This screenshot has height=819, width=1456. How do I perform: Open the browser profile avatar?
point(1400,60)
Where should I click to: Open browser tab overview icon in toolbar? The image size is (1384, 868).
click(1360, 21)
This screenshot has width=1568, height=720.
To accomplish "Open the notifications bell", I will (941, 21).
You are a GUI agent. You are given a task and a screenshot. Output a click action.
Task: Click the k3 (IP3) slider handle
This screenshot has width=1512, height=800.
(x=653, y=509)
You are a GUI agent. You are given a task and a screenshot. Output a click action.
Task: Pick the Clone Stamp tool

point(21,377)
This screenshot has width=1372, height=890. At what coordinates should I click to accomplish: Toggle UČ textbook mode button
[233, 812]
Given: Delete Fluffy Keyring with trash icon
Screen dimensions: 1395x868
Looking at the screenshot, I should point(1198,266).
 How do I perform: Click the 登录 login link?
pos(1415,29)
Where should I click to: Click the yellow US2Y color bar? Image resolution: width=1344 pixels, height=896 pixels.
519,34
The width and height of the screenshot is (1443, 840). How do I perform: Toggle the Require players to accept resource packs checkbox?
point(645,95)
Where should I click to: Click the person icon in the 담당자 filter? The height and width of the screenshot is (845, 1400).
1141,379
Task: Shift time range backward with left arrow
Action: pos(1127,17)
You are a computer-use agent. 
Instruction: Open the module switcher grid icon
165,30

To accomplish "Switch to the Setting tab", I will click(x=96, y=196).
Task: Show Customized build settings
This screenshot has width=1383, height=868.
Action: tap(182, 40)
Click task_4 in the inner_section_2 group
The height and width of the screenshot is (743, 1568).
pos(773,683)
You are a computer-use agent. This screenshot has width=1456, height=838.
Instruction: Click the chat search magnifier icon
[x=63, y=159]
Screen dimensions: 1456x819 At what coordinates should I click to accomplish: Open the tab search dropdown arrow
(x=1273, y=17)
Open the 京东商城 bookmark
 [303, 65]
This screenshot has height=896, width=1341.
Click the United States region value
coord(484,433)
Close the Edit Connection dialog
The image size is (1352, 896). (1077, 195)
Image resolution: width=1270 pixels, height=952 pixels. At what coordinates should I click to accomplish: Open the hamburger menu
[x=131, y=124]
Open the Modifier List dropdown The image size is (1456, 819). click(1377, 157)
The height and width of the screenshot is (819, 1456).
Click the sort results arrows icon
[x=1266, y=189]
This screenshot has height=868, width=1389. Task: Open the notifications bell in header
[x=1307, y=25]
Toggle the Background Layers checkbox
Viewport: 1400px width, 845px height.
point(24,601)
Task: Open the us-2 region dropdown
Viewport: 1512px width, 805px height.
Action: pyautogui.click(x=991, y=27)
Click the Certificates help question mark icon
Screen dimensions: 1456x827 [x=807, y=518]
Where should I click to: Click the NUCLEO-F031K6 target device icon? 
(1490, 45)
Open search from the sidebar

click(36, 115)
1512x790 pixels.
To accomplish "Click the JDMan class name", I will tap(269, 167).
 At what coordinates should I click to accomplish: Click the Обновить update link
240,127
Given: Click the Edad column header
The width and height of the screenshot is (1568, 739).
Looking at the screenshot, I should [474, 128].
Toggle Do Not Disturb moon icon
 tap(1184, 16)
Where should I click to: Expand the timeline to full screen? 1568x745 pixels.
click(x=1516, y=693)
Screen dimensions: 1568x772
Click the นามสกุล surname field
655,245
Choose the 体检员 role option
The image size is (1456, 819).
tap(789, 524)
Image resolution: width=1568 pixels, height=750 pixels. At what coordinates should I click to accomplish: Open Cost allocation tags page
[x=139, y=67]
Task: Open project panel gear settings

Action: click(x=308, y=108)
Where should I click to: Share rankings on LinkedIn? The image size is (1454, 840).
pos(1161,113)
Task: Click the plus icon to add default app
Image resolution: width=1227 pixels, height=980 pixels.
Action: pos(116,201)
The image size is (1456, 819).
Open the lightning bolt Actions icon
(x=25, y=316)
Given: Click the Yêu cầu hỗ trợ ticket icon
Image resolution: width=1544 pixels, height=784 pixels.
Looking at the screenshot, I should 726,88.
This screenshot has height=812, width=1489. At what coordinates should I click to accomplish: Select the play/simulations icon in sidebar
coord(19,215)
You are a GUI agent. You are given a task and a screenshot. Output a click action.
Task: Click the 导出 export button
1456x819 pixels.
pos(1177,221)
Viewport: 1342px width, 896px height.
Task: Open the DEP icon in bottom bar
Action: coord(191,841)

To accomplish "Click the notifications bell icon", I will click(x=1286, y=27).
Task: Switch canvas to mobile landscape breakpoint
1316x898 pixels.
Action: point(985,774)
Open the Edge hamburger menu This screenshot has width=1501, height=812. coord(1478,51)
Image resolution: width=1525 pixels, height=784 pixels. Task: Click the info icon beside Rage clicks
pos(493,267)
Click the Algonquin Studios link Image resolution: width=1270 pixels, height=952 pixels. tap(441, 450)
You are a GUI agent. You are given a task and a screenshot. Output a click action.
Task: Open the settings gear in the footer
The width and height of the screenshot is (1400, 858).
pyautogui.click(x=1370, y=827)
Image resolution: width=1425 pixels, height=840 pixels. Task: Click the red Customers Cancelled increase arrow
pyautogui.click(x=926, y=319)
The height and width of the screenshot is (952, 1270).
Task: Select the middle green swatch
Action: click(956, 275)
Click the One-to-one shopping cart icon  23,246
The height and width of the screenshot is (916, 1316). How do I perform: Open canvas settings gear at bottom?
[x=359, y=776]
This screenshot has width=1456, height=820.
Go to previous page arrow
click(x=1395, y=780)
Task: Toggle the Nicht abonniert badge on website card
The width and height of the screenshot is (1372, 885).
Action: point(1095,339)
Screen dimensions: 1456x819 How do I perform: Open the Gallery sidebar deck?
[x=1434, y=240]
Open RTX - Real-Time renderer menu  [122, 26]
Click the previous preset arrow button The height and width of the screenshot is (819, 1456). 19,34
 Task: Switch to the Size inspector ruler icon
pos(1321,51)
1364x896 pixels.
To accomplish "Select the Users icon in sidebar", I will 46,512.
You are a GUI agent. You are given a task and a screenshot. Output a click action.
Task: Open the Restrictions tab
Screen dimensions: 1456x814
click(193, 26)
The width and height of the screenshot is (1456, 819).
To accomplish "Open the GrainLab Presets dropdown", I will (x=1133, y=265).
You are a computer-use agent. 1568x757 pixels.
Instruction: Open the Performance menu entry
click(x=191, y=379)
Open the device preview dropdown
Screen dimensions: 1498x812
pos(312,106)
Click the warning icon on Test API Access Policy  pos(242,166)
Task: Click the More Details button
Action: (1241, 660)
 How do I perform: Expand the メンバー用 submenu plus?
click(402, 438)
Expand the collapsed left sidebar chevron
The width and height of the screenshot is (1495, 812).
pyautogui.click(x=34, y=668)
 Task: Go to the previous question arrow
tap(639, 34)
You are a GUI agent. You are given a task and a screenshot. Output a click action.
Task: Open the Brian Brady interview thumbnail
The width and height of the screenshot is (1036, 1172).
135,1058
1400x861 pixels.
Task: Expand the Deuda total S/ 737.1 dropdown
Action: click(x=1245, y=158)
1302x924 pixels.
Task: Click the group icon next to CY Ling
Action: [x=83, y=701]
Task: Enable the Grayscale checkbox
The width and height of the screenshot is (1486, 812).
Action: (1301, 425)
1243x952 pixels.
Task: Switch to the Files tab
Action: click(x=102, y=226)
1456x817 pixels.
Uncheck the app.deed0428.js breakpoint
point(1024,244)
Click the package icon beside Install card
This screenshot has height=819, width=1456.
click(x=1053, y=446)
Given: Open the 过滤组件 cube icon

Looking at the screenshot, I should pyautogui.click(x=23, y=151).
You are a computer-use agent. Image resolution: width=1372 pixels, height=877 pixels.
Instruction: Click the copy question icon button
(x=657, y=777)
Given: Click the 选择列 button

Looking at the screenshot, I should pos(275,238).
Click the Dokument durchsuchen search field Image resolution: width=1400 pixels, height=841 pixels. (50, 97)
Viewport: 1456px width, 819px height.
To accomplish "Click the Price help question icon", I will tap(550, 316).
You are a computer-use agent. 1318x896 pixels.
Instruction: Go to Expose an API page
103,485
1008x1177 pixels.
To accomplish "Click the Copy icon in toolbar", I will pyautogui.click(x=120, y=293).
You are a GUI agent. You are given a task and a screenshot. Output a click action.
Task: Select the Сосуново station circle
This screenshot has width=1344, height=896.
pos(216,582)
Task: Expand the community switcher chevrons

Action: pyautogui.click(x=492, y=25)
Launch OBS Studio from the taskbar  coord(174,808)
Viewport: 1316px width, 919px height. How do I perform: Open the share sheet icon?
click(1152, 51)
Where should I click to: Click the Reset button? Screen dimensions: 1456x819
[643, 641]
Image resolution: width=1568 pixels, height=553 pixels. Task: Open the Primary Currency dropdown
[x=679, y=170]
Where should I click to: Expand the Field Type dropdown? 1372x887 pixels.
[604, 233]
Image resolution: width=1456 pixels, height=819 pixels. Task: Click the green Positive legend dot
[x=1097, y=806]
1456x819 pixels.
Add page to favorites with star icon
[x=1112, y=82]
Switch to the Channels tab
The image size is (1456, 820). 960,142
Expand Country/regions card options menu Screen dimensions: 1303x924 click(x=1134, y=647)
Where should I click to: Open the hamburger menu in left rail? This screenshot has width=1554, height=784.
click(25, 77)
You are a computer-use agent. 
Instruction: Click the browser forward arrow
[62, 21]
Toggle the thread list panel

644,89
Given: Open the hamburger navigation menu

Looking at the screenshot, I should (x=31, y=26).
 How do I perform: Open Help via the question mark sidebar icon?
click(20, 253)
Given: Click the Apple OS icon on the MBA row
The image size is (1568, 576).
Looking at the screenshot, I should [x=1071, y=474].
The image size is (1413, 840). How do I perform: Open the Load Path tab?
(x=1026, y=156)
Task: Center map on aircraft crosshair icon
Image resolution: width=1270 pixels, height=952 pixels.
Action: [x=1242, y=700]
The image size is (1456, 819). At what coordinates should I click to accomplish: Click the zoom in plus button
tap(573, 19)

WORK TO BE COMPLETED>
Within the listing above, locate the line containing "Open RTX - Real-Time" and the line containing "Task: Open the Brian". Reproduce those two lines and all lines between them exactly, with nothing added.

RESULT>
Open RTX - Real-Time renderer menu  [122, 26]
Click the previous preset arrow button The height and width of the screenshot is (819, 1456). 19,34
 Task: Switch to the Size inspector ruler icon
pos(1321,51)
1364x896 pixels.
To accomplish "Select the Users icon in sidebar", I will 46,512.
You are a GUI agent. You are given a task and a screenshot. Output a click action.
Task: Open the Restrictions tab
Screen dimensions: 1456x814
click(193, 26)
The width and height of the screenshot is (1456, 819).
To accomplish "Open the GrainLab Presets dropdown", I will (x=1133, y=265).
You are a computer-use agent. 1568x757 pixels.
Instruction: Open the Performance menu entry
click(x=191, y=379)
Open the device preview dropdown
Screen dimensions: 1498x812
pos(312,106)
Click the warning icon on Test API Access Policy  pos(242,166)
Task: Click the More Details button
Action: (1241, 660)
 How do I perform: Expand the メンバー用 submenu plus?
click(402, 438)
Expand the collapsed left sidebar chevron
The width and height of the screenshot is (1495, 812).
pyautogui.click(x=34, y=668)
 Task: Go to the previous question arrow
tap(639, 34)
You are a GUI agent. You are given a task and a screenshot. Output a click action.
Task: Open the Brian Brady interview thumbnail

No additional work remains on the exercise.